Describe briefly the international profile of the partner

Project partners are academics based in Spain (Fundacio Salut I Envelliment & Fundacio Blanquerna), Germany (University of Ulm), Denmark (Univerity of Southern Denmark) and Scotland (University of Glasgow), as well as a partnership with a not for profit organisation in France (Siel Blue).

Training that will be provided through the research project itself

The student will learn a variety of research skills including the behavioural economics and statistics, objective assessment of sedentary behaviour using accelerometers and discrete choice methods. These will be learnt through supervision, participating in specific sessions offered as part of the Masters in Public Health, in addition to the attendance at statistical and behavioural economics courses.

Examples of additional training in non-research transferable skills

In addition to the specific research skills, examples of other training that will be undertaken will be project management and team working courses (to facilitate effective engagement with the wider Sitless team), public engagement training (offered through the UKCRC Centre of Excellence for Public Health) and courses on ethics and governance in research and writing for research and lay audiences.

Siel Blue, who are a non-academic partner in the Sitless project, will provide guidance and training on IPR and translating research into practice.

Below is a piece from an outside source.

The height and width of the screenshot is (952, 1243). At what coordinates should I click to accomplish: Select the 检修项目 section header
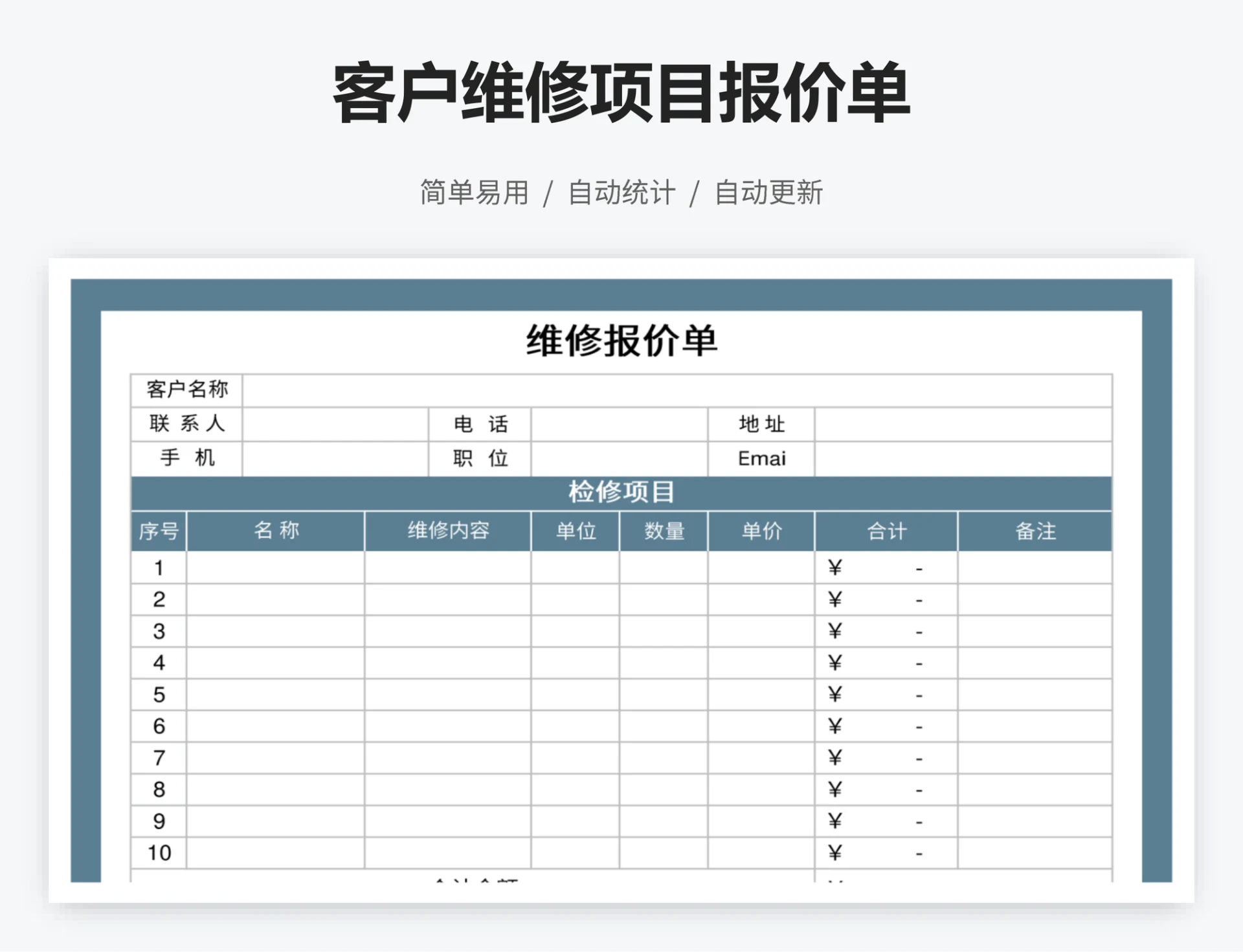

Their role in the Sitless project is to commercialise the intervention package.

Expected dissemination of results: peer-reviewed journals, seminars, workshop and conferences at European/international level

(e.g. public talks, visits to schools, open days, QUB impact showcase)

We would expect that this studentship would result directly in two to three publications targeted at 3* peer reviewed journals. Findings will also be disseminated via workshops in each of the partner countries and conference presentations at Physical Activity (e.g. International Society for Behavioural Nutrition and Physical Activity Annual Scientific Conference).

Expected impact activities

(e.g. public talks, visits to schools, open days, QUB impact showcase)

As in other research projects in our centre, the student will be expected to engage in a variety of impact activities, including talks to partner organisations and relevant charitable organisations to discuss the research, creation and dissemination of lay summaries of research findings and participation in research showcase events such as the Northern Ireland Science Festival.